Pou Sheng International distributed a mid-term dividend of HK$0.02 per share and a special dividend of HK$0.02 per share for the first time, with a total dividend rate of 63%.
According to the research report released by BOCOM International on Zhitong Finance APP, it maintains a "buy" rating on Pou Sheng International (03813) and lowers earnings per share expectations due to pressure on high-end pricing and high-tier cities. However, given the improvement in profit margins and the increase in dividend rates, the bank believes that Pou Sheng has the potential for valuation growth. The target price has been lowered from HKD1.46 to HKD1.01.
Bocom International's main points are as follows:
Net profit in the first half of 2024 increased by double digits year-on-year, and a special dividend was distributed for the first time.
In the first half of the year, Pou Sheng's sales revenue fell by 8.9% year-on-year to RMB 9.983 billion, but due to effective discount control, gross margin and operating profit margin both increased by 0.7/0.5 percentage points year-on-year to 34.2%/4.8%, respectively. Net profit attributable to equity holders increased by 10.2% year-on-year to RMB 0.335 billion, and the profit margin increased by 0.6 percentage points to 3.4% (2.8% in the first half of 2023). Pou Sheng distributed a mid-term dividend of HK$0.02 per share and a special dividend of HK$0.02 per share for the first time, with a total dividend rate of 63%.

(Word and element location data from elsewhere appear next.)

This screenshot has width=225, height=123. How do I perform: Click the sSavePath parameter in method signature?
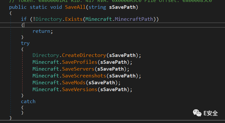[122, 7]
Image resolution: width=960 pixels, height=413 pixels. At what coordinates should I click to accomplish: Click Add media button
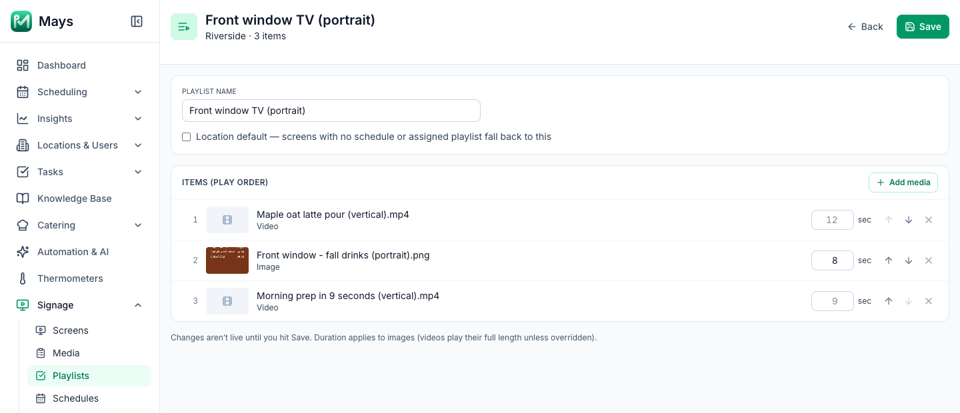903,183
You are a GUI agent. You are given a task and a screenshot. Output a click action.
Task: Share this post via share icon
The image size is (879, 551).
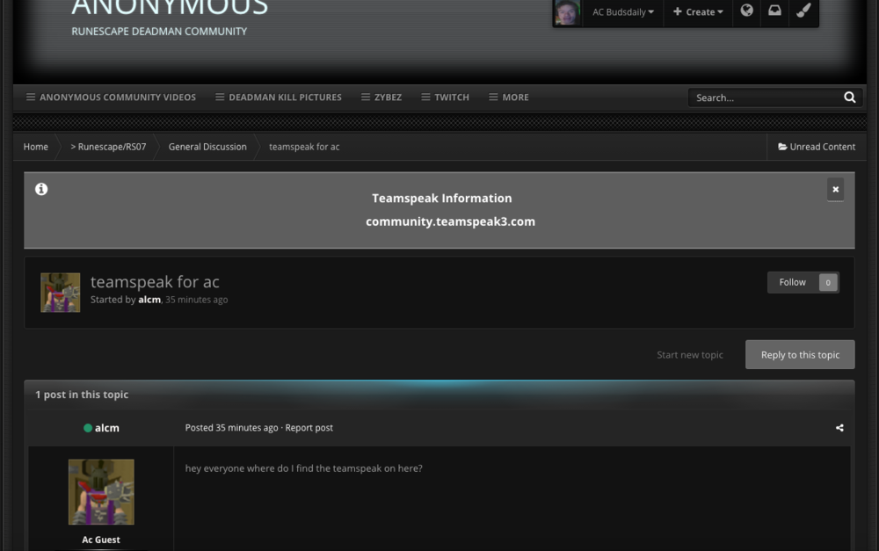[839, 428]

High-tier city passenger flow is under pressure, and revenue performance in the second half of the year is expected to be similar to that in the first half of the year.

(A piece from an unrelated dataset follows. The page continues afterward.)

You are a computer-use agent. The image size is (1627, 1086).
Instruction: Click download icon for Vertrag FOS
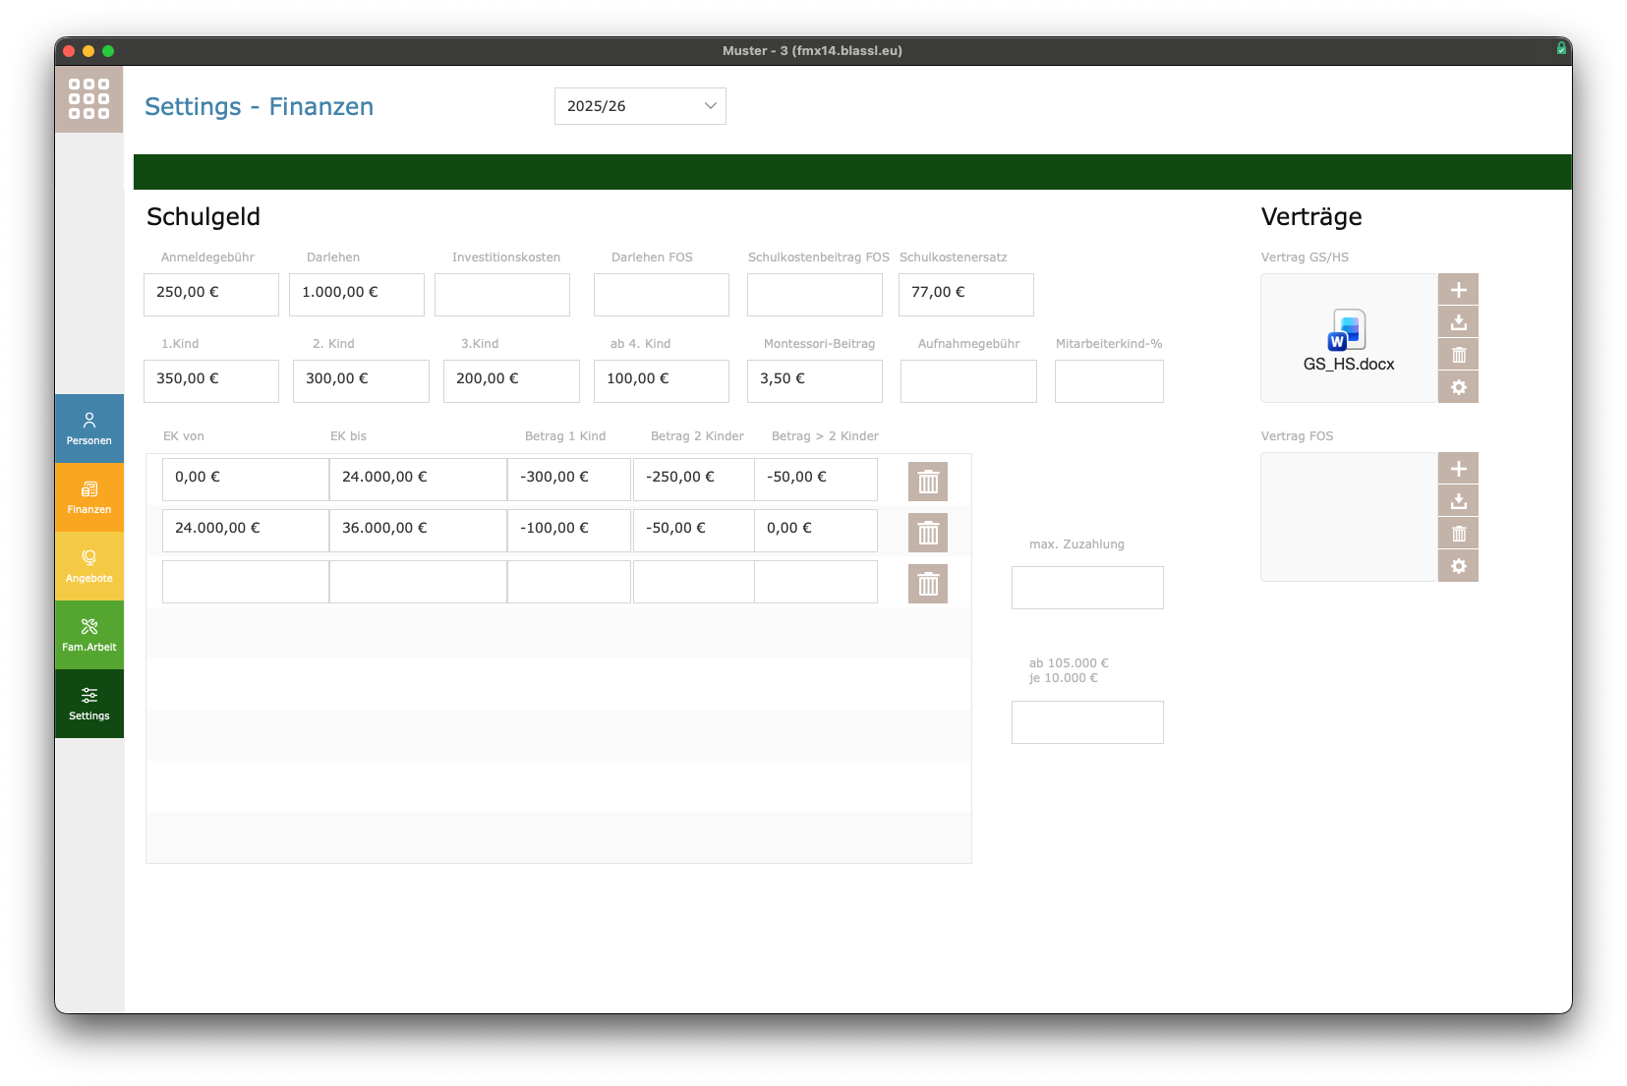tap(1458, 501)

In the first half of the year, the physical store passenger flow in high-tier cities at Pou Sheng decreased by more than 30% year-on-year. In contrast, passenger flow in low-tier cities was relatively stable, and franchised stores performed well. At the same time, the trend of high-end price recovery was slow compared to the shoe category at the middle-low end. The pressure of high-tier city passenger flow and high-end price products caused Pou Sheng's comparable store sales in the first half of 2024 to decline by approximately 16.4%, some of which was offset by the integration of physical stores and the improvement in sales conversion rates. Looking forward, considering the pressure on store passenger flow in many places, the company prioritizes maintaining profitability, improving inventory management efficiency and sales efficiency, and accelerating penetration into low-tier cities.
Effective discount control has yielded results, and gross profit margin is expected to be stabilized in the second half of the year.
In the first half of the year, the company strictly controlled the discount levels in various channels, and the overall discount rate improved by a low single-digit year-on-year, leading to an increase in gross profit margin. Considering that offline channels still face pressure in the second half of the year and will offset the positive impact of continued discount control, Pou Sheng will accelerate the optimization of channel proportion, diversify B2C channels, especially WeChat, Douyin, and other micro-selling channels (online traffic contribution currently accounts for 15.1% of offline sales), in order to accelerate product circulation and maintain a balance between new product and inventory ratios. By relying on discount control and channel optimization, Pou Sheng is expected to stabilize gross profit margin performance in the second half of the year.